See also State v. Copling, 326 N.J. Super. 417 (App. Div.
1999), certif. denied 164 N.J. 189 (2000) (public defender’s
friendship with the chief investigator for the case did not
require the trial court to disqualify counsel); State v. Shieka,
N.J. Super. 2001 WL111021 (App. Div. 2001) (where
defendant’s attorney had a daughter who was an assistant
prosecutor in the same county and at the time as
defendant’s trial, evidentiary hearing to determine
likelihood of prejudice emanating from that relationship
was warranted; defense attorney faced with possible
conflict of interest should notify court as the earliest
possible time).


For a federal case where an actual conflict of interest
was found: United States v. Moscony, 927 F.2d 742, 747 (3d
Cir. 1991). For federal cases where no conflict was found:
Burger v. Kemp, 483 U.S. 776 (1987); United States v. Kole,
164 F.3d 164, 175-76 (3d Cir. 1998), cert. denied 119 S.Ct.
1484 (1999).


E. Intrusion of Third Persons On The Right To Counsel


Not every intrusion into the attorney-client relation-
ship results in a denial of the right to effective assistance of
counsel. Defendants must demonstrate either a disclosure
of defense strategy or an inhibition of free exchange
between attorney and client before a Sixth Amendment
violation is implicated. Weatherford v. Bursey, 429 U.S.
545, 558 (1977). Illegal eaves-dropping by police of two
conversations between defendant and his attorneys was
“outrageous” conduct that would not be tolerated.
However, because the overheard conversations did not
reveal trial strategy, dismissal of prosecution based on
violation of right to counsel was not warranted, but tainted
witnesses and evidence resulting from the illegal
eavesdropping would be excluded from grand jury and
trial. State v. Sugar, 84 N.J. 1, 24-26 (1980).

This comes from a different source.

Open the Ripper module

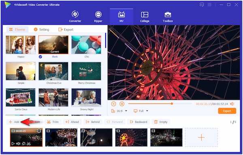coord(98,17)
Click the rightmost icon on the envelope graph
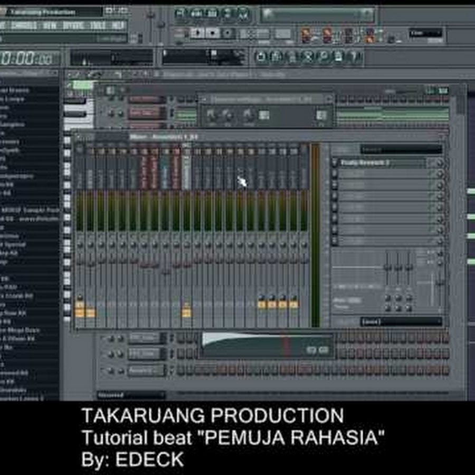The width and height of the screenshot is (475, 475). pos(324,350)
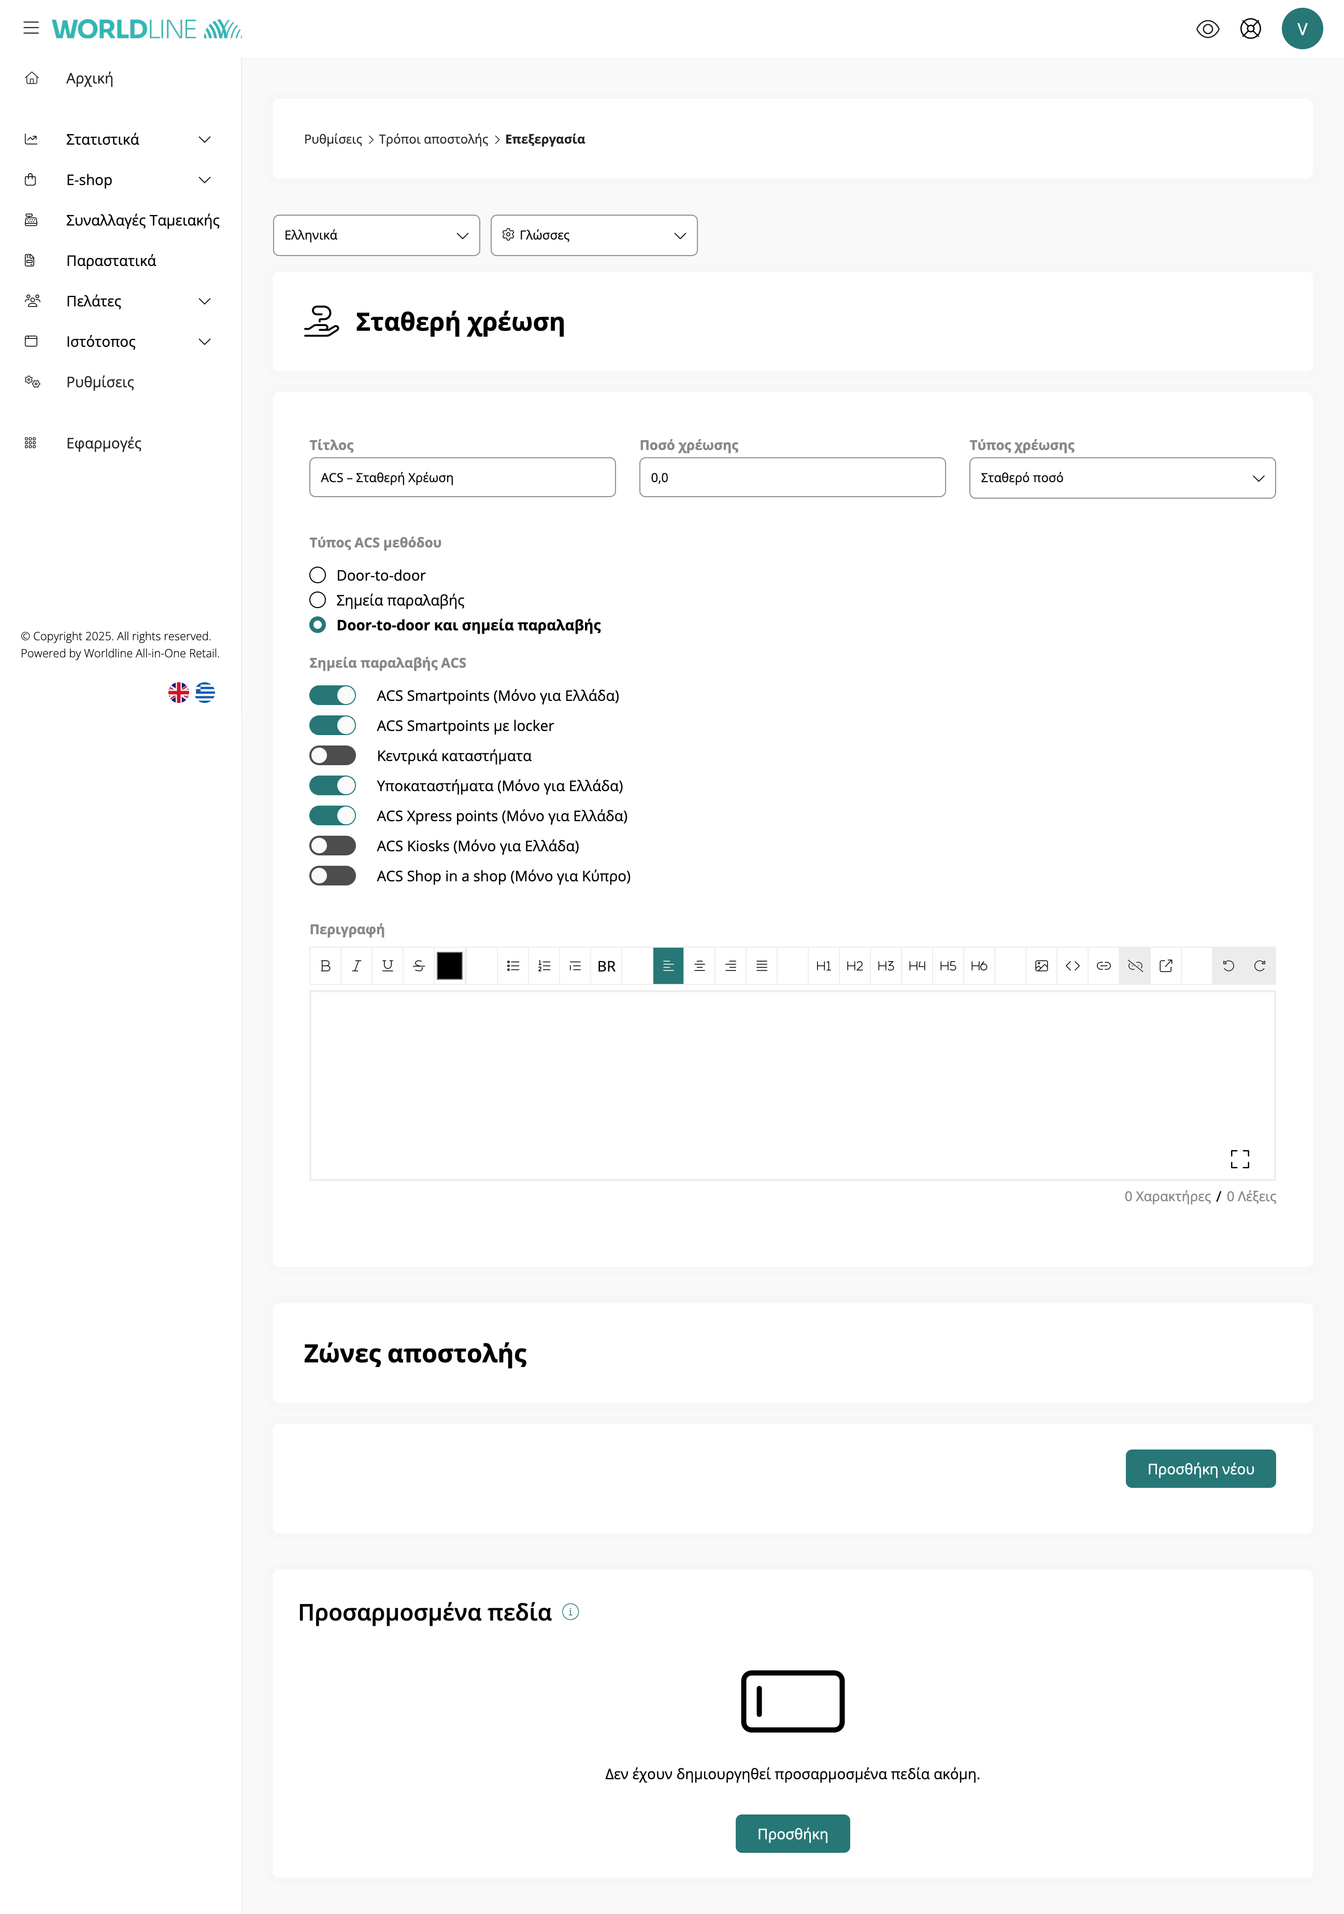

When the State intentionally plants an informer in the
defense camp; or when confidential defense strategy
information is disclosed to the prosecution by a
government informer; or even when there is no intentional
intrusion or disclosure of confidential defense strategy, but
a disclosure by a government informer leads to prejudice to
the defendant, then the Sixth Amendment has been
compromised. United States v. Costanzo, 740 F.2d 251,
254 (3d Cir. 1984).


It is a violation of defendant’s Sixth Amendment rights
for the State to deliberately elicit statements from
defendant, in the absence of counsel, after he or she has
been indicted; such statements cannot be used as evidence
by the prosecution. Massiah v. United States, 377 U.S. 201,
206 (1964).

For a case in which statements were not found to be
deliberately elicited, see Matteo v. Superintendent, SCI
Albion, 171 F.3d 877, 894 (3d Cir 1999), cert. denied 120
U.S. 73 (1999)(in the context of habeas corpus review
under the AEDPA, the Court found that petitioner’s right
to counsel had attached at time of taped telephone
conversations between petitioner and informant, but that
state court’s determination that informant was not a
government agent and did not deliberately elicit
incriminating statements, was not contrary to, or an
unreasonable application of, clearly established Supreme
Court precedent, and even if it was, the error was harmless.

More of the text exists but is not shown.